In December 2021, the U.S. District Court vacated the Purdue bankruptcy order, agreeing with the dissenting states that the bankruptcy court lacked authority to force states to release their claims against the Sackler family.
The District Court decision paved the way for Attorney General Tong and the eight other dissenting states to negotiate a new settlement forcing Purdue and the Sacklers to pay $6 billion to victims, survivors and states, to permanently exit the global opioid business, and to force the Sacklers to reckon face-to-face with victims and survivors at a public hearing.
That $6 billion settlement was later overturned by the U.S. Supreme Court, sending the states back to mediation in an even stronger position.
Members of the Sackler family included in the settlement include the eight heirs of Purdue founders Raymond and Mortimer Sackler who served on the Board of Purdue: Richard, Kathe, Mortimer Jr., Ilene, David, and Theresa Sackler; and the estates of Jonathan and Beverly Sackler. In addition, their associated trusts, advisers, and most of their children and heirs are also included.

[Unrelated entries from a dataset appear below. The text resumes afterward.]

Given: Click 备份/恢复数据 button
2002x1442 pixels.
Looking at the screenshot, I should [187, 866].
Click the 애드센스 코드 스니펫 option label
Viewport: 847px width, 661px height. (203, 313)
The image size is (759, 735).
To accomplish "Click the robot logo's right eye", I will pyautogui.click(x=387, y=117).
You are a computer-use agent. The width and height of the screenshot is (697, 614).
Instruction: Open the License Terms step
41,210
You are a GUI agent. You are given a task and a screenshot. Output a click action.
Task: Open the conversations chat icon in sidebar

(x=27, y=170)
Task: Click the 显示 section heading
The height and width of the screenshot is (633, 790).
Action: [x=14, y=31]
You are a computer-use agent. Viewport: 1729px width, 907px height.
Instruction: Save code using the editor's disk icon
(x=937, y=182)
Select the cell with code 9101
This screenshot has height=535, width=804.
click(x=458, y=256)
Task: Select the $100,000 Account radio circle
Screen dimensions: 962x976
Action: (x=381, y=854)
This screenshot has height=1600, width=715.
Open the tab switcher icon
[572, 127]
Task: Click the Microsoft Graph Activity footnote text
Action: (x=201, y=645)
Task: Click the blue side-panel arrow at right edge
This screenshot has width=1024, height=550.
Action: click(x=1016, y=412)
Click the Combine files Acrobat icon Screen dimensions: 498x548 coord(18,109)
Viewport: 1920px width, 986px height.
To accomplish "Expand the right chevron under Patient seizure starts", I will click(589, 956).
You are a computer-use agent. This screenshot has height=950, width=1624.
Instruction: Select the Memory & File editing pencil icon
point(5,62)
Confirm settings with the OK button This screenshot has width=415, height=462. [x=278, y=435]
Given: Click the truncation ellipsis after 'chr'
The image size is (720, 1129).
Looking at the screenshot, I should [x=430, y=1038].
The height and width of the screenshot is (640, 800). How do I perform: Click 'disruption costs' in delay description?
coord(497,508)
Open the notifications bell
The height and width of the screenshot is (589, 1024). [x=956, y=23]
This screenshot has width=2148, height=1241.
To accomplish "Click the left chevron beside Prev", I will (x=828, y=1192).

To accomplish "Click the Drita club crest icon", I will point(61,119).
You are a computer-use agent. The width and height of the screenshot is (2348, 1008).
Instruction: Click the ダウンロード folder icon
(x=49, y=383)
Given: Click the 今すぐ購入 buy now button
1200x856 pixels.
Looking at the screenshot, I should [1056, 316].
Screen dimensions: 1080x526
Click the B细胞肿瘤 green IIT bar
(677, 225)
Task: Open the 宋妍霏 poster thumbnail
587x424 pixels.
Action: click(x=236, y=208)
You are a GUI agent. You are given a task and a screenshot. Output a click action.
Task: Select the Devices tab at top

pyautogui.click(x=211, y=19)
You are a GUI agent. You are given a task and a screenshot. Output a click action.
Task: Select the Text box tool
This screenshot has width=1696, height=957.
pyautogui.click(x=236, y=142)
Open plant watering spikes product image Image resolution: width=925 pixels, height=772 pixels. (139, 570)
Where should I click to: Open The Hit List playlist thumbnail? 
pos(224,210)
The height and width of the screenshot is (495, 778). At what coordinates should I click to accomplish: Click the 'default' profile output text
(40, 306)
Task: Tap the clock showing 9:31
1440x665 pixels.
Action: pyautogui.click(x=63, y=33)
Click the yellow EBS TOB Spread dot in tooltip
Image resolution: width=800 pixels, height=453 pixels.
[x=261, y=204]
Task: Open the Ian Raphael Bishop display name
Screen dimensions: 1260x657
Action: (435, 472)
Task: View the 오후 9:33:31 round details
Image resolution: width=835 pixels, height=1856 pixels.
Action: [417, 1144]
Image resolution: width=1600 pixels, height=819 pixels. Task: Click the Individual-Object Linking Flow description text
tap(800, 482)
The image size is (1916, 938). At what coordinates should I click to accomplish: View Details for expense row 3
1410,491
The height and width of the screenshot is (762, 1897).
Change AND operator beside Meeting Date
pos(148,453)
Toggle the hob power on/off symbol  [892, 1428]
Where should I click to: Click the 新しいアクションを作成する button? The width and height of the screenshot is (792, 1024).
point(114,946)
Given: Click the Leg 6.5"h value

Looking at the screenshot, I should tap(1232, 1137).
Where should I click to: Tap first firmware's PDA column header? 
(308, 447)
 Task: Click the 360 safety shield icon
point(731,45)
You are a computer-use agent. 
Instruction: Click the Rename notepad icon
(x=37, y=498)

Connecticut has led nationwide efforts to secure more than $50 billion nationwide to combat the opioid epidemic, including $600 million for Connecticut alone to support treatment, prevention, and recovery. That money has begun to flow. Connecticut’s Opioid Settlement Advisory Committee, comprised of health professionals, individuals with lived experience, and state and municipal leaders is responsible for allocating and accounting for opioid settlement funds.
Attorney General Tong is joined in securing this settlement in principle by the attorneys general of Alabama, Alaska, American Samoa, Arizona, Arkansas, California, Colorado, Delaware, District of Columbia, Florida, Georgia, Guam, Hawaii, Idaho, Illinois, Indiana, Iowa, Kansas, Kentucky, Louisiana, Maine, Maryland, Massachusetts, Michigan, Minnesota, Mississippi, Missouri, Montana, Nebraska, Nevada, New Hampshire, New Jersey, New Mexico, New York, North Carolina, North Dakota, Northern Mariana Islands, Ohio, Oregon, Pennsylvania, Puerto Rico, Rhode Island, South Carolina, South Dakota, Tennessee, Texas, U.S. Virgin Islands, Utah, Vermont, Virginia, Washington, West Virginia, and Wisconsin, Wyoming.